To approach the definition that concerns us implies, therefore, to know the regulation that regulates them; Specifically Regulation (EU) No. 910/2014 dated July 23, 2014 on Electronic Identification and Trusted Services for Electronic Transactions (eIDAS).
The EIDAS Regulation, in force in its entirety on July 1, 2016, sets the standards for trust services, while defining them. As well as establish a legal framework for electronic signatures and stamps, as well as other documents and services related to certification and authentication.
In its article 3 we find different definitions related to the trust services and its suppliers. In general terms and according to these regulations, the electronic service is considered to be a “trusted service”, consisting either in the creation, verification and validation of signatures, stamps or time stamps. All of them electronic.
Or, for instance, those related to certified electronic delivery services and certificates related to these services, as well as services related to the creation, verification and validation of certificates for different purposes.
Among others, to authenticate websites, preserve signatures, stamps or electronic certificates associated with these services.
News of the regulation
Trust service providers, on the other hand, are natural or legal persons who provide these services, usually in return for remuneration.

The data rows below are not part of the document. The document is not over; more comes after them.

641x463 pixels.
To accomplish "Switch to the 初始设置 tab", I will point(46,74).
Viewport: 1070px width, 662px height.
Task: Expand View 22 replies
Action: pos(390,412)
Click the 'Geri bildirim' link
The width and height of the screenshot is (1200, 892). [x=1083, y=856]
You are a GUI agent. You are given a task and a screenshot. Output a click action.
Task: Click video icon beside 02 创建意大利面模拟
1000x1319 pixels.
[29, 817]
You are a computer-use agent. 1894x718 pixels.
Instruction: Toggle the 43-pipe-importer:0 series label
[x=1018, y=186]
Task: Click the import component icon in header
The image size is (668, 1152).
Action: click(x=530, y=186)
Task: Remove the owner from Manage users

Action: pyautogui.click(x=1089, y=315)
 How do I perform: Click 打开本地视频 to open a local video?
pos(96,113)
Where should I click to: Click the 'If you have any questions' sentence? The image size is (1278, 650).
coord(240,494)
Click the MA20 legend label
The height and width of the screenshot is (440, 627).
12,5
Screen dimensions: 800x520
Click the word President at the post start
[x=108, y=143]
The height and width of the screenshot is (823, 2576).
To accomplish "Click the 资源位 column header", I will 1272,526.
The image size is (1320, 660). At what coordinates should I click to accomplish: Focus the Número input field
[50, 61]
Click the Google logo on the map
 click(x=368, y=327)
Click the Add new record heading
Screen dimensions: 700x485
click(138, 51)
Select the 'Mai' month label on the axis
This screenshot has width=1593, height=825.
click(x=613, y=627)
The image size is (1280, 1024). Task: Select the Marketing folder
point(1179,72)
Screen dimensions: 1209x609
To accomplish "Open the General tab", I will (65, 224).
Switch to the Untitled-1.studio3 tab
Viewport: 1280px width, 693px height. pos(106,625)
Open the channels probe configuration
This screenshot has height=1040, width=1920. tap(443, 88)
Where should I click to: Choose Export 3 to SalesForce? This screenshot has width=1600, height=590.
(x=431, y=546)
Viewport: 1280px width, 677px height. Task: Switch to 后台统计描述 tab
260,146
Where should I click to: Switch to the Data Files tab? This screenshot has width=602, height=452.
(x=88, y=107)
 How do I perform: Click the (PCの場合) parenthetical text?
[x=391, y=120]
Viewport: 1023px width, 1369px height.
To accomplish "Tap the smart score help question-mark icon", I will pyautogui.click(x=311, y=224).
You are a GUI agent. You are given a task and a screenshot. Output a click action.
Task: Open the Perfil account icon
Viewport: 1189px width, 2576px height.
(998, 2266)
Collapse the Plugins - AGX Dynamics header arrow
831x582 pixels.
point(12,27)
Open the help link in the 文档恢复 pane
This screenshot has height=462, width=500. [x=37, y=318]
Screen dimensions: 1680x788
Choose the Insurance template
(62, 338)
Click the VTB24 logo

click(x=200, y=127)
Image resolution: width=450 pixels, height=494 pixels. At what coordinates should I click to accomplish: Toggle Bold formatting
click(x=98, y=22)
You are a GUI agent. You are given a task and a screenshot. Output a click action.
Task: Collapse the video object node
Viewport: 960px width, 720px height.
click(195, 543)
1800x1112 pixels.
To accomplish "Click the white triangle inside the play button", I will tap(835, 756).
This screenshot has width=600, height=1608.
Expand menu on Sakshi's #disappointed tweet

That is, the term encompasses all companies related to the digital certificate sector, validation of signatures, time stamps or other similar aspects, as long as they meet a number of requirements.
This figure is one of the innovations that, in order to increase confidence levels, includes the current standard, which replaces the EC Directive 1999/93, calling “providers of trust services” to “certification service providers “, term used in that one.
In relation to the old standard, repealed and replaced by the eIDAS Regulation, it affects Spanish certification service providers in an important way with modifications that go beyond the simple change of name of the same.
The new regulations not only cover electronic signature, also regulating the stamp, document, time stamp and electronic delivery, as well as the authentication of websites. That is, we are facing an expansion of regulated services, some of them still awaiting of their development.
In the current legislation, in line with what has been pointed out, there are two types of providers: qualified and nonqualified. Providers or service providers based in the EU can therefore do so either as a qualified or nonqualified of trusted services.
In this way, trust service providers provide one or more of these so-called trusted services, being the “qualified provider of trusted services”. It is, therefore, a provider of qualified services to which the supervisory authority has granted the qualification.
In the case of reliable services offered by third country service providers, these will have equivalent legal recognition to qualified service providers after reaching an agreement between the EU and the third country or an international organization.
Agreements reached with certification authorities, entities that deserve the confidence of other actors to carry out transactions, are a widely used mechanism for reliable non-qualified service providers to meet the applicable requirements established in standard 910/2014.
Thanks to these strategic agreements with certification entities that are qualified providers, it is possible to advance in the qualified provision of trust services.
Apart from specific European regulation, the concept of trust provider is universal and its area of action refers to a question of great interest from a global approach.
For example, Avansi, our subsidiary in the Dominican Republic, is qualified as a trust service provider in LATAM.